Ever since Russia’s first attack on Ukraine in 2014—its seizure of Crimea and its thinly veiled assault in the southern Donbas region—Turkey has played both public and secret roles as a go-between. Since that year, it has been Turkish diplomats who headed the main international diplomatic mission in the conflict—that of the Organization for Security and Cooperation in Europe (OSCE). In that role, two successive Turkish ambassadors led the arduous daily work of reducing conflicts and facilitating communication between Ukraine’s government and the Russian-backed separatist forces in southernmost Donbas. Turkish officials also have assisted other exchanges between Russia and Ukraine during the eight long years of the war, keeping that role extremely discreet to avoid having it be seen as competing with the OSCE-backed Minsk peace process.

In its Russia-Ukraine efforts, Turkey is building on a foundation that it consciously laid over the past two decades. Turkey became what one senior Turkish diplomat has called a “policy entrepreneur,” advocating greater global use of mediation as a conflict resolution method, notably by the United Nations and OSCE. Within its own region, Turkey has mediated since 2000 between Israel and Palestinians, Israel and Syria, fighting factions in Lebanon and in Iraq, and between Bosnia-Herzegovina and Serbia. Turkey also facilitated talks between Afghanistan and Pakistan, and between Somalia and the breakaway region of Somaliland. While this priority on mediation has receded with changes to Turkish foreign policy since 2016, Turkey’s experience over the past two decades has become useful for its Ukraine-Russia role.

Sustaining Turkey’s Potential for Peacemaking

The United States and Europe can help Turkey sustain its usefulness as a mediator as the Turkish government confronts three specific challenges. One is how to handle the unprecedented global campaign of economic sanctions against Russia. Turkey traditionally has adhered only to sanctions regimes approved by the United Nations, declining to apply sanctions imposed by individual states or coalitions. Turkey has imposed two specific sanctions of its own, focused on Russia’s military. In February, the Turkish government invoked the 1936 Montreux Convention to close the Bosporus Straits to military ships during wartime, preventing Russia from reinforcing its Black Sea fleet. Last week it announced a three-month closure of its airspace to Russian warplanes or troop transports flying to Syria.
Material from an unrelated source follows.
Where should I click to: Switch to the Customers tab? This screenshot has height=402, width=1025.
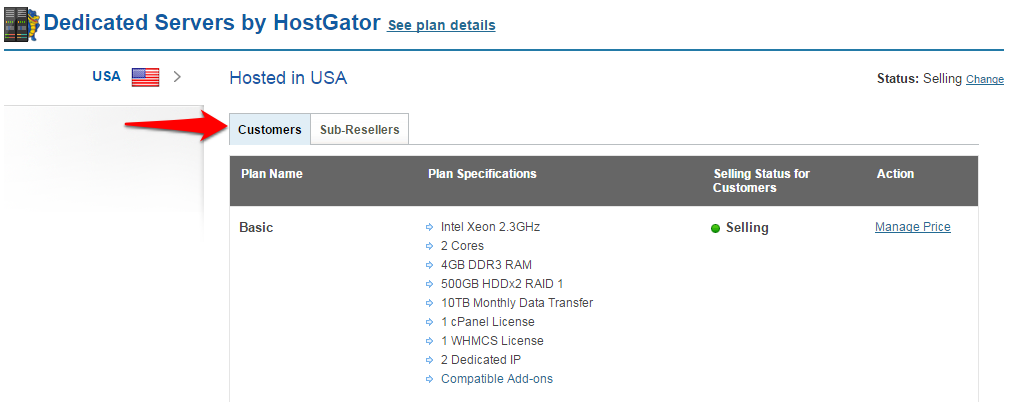269,129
If policymakers are inclined to press Turkey to tighten its adherence to sanctions, they should consider whether such a step might be low in value but high in cost. Turkey’s exports to Russia are largely fruit, fabrics and light industrial goods, rather than strategic products or materials. Yet forcing Turkey to impose fuller sanctions could close the world’s clearest communication channel for an eventual negotiated solution. 

Sustaining a Turkish channel for peacemaking also means remaining open to the options for settlement—a preference that Ukraine has signaled, even amid the recent discoveries of Russian atrocities. Many observers have noted the risks of any policy notion that would aim to weaken Russia by letting it bleed in a long conflict—a huge multiplication of the costs to Ukraine and the risks of escalation, including nuclear warfare. A further cost would be the ability of Turkey, or any mediator, to help limit such an unpredictable, longer or wider war.

Finally, Turkey faces the traditional dilemma of any mediator: balancing between peace and justice. As more atrocities come to light in Ukraine, the need for accountability will complicate negotiations with a regime seen increasingly as criminal in nature. Turkey will face that dilemma along with the rest of the world in determining how best to end Europe’s worst bloodshed in generations while also preserving and strengthening the world’s safeguards against future wars and crimes of this horrific kind.